Work required
Return each line of the material below that contains the word "agent", copied without changes.

Data entries
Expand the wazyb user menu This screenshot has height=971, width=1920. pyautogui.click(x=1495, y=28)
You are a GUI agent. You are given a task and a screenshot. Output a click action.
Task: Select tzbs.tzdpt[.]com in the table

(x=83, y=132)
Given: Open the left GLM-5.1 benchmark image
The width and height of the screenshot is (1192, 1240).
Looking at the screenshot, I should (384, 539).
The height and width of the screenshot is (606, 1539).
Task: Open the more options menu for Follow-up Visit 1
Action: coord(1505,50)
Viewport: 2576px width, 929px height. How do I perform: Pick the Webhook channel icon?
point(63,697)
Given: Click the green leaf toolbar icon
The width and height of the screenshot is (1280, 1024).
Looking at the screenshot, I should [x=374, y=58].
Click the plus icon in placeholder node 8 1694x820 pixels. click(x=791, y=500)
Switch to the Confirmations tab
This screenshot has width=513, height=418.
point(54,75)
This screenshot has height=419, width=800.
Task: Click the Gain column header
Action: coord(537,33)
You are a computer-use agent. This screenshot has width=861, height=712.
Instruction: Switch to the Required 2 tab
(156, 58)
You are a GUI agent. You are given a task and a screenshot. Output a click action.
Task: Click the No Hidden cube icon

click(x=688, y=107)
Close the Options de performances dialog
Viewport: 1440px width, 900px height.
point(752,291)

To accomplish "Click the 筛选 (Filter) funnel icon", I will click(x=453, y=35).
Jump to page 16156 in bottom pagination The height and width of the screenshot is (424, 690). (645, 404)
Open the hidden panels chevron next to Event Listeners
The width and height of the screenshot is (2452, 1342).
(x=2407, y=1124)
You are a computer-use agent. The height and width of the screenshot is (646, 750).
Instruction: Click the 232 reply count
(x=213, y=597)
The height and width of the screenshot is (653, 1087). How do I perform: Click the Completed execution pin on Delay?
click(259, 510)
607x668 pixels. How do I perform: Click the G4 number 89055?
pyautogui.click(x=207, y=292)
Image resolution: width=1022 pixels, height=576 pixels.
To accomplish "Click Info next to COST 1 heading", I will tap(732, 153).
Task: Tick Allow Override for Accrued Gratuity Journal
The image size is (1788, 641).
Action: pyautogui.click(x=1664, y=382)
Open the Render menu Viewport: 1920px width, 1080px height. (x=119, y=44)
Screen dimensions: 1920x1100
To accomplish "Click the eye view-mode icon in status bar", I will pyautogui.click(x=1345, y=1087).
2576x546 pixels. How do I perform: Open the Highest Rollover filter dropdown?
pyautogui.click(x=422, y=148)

Written response
You are a GUI agent. You are given a task and a screenshot. Output a click action.
You are a computer-use agent. This screenshot has width=861, height=712.
You are a GUI agent. You are given a task and a screenshot. Output a click action.
You are a computer-use agent. The height and width of the screenshot is (646, 750).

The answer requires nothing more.